(TEXT PASSAGE)
I first suspected something was not right when I knelt down to clip Sophie's leash to her tiny puppy harness. Sophie jumped in my lap, turned her back towards me and then straight up began to pee all over me. I had a moment of intense anger - why would my dog do this to me? I also had a moment of crazy logic - Ok, I want to hit her, but then she'll just go and pee over everything and at least now all I have to do is wash my pants. It's like the mess is already cleaned up!
Already leased and standing next to us, Sherlock looked at me cautiously, as if gauging whether it was his turn next. I quickly brought Sophie to her kennel and put her in there so I could change my clothes and we went out a few minutes later with no more accidents.
"Sophie," I said. "Look. I understand that you probably did not mean to do that on purpose but boy am I mad."
Sophie looked at me and wagged her tail eagerly, because it turns out that no matter how mad I am at my dog, I still can't help but talk in a cutesy baby talk voice. I suspect Sophie will never know the truth.
I decided to call it confirmed when after work I went to let the dogs out and before I could unlock the back door, Sophie squatted on the rug in front of the door. I was unsurprised, but shocked. I had just started a new work schedule that allowed me to be home a half hour earlier to let the dogs out. She looked up at me with sad eyes, eyes that seemed to say "please don't hit me. I don't mean this."
Since she had been house trained some years back, I talked with my vet, who suggested catching a sample of Sophie's urine. I then had to ask questions I never thought would come up, like "How in the heck do I catch a dog's urine?"
My vet explained the process, assuring me that it wasn't too hard. "You just get a clean, sterile container - I guess at her size, maybe the lid of a container - and then follow behind her while you take your walk. When she goes to go pee, just kind of swoop it under." She demonstrated and the next morning, walking outside behind Sophie, I practiced the desperately half controlled motion of crouching down to near ground level whilst thrusting a container under my peeing dog.
Sophie was understandable weary. However, I did manage to catch some urine in a clean Publix sushi container. I tossed the lid on it and gave it to Smiley so that he could bring the sample in for testing.
To an extent, I was hoping that Sophie was in fact sick, because the alternative - that she was simply and willfully urinating wherever - seemed ridiculously not cool.
Indeed, the results returned with the news that Sophie had a UTI. The results also returned with a prescription for doggie antibiotics and within days of taking the medicine, Sophie became accident free. And with any luck, I'll be able to catch her retested urine sample with the finesse and ease of, uh, someone who's done it once before.
(End TEXT PASSAGE)
(DATA)
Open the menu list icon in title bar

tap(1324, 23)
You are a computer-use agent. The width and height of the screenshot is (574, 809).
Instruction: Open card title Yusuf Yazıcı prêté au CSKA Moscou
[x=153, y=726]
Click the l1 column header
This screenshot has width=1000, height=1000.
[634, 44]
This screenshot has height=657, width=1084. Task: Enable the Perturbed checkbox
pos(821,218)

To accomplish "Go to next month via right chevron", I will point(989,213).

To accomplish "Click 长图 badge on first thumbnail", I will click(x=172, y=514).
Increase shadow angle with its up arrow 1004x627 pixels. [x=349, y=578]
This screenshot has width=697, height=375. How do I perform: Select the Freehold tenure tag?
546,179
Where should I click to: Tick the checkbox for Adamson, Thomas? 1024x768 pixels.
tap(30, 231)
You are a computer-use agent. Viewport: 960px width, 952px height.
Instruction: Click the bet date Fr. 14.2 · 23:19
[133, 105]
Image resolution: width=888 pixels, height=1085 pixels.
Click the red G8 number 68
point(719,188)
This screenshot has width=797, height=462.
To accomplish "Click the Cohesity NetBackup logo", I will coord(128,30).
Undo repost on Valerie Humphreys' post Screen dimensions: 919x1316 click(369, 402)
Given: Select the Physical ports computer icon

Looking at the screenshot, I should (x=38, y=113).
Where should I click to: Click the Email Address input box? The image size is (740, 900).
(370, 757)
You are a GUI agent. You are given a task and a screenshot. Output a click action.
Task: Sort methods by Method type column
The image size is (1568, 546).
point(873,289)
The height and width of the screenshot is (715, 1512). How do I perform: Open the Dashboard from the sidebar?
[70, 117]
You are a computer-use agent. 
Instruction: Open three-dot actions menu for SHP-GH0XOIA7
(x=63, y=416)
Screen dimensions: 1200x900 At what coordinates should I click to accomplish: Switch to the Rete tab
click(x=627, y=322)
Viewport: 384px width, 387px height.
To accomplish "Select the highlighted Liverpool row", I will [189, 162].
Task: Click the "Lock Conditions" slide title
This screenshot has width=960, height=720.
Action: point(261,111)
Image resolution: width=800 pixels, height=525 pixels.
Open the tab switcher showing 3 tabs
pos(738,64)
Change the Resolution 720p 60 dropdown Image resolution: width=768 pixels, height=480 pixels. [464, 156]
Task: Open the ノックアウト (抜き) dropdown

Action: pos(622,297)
(End DATA)
* PROBLEM A
Answer these questions about the story of Sophie's accidents, one line each:
(i) Where did Sophie squat after work, before the back door was unlocked?
(ii) What did the narrator catch Sophie's urine in?
(iii) What did the test results show Sophie had?
* PROBLEM B
Copy word for word everything in the story of Sophie's accidents from "Indeed, the results" down to "it once before.".

* TASK ANSWER A
(i) On the rug in front of the back door.
(ii) A clean Publix sushi container.
(iii) A UTI.

* TASK ANSWER B
Indeed, the results returned with the news that Sophie had a UTI. The results also returned with a prescription for doggie antibiotics and within days of taking the medicine, Sophie became accident free. And with any luck, I'll be able to catch her retested urine sample with the finesse and ease of, uh, someone who's done it once before.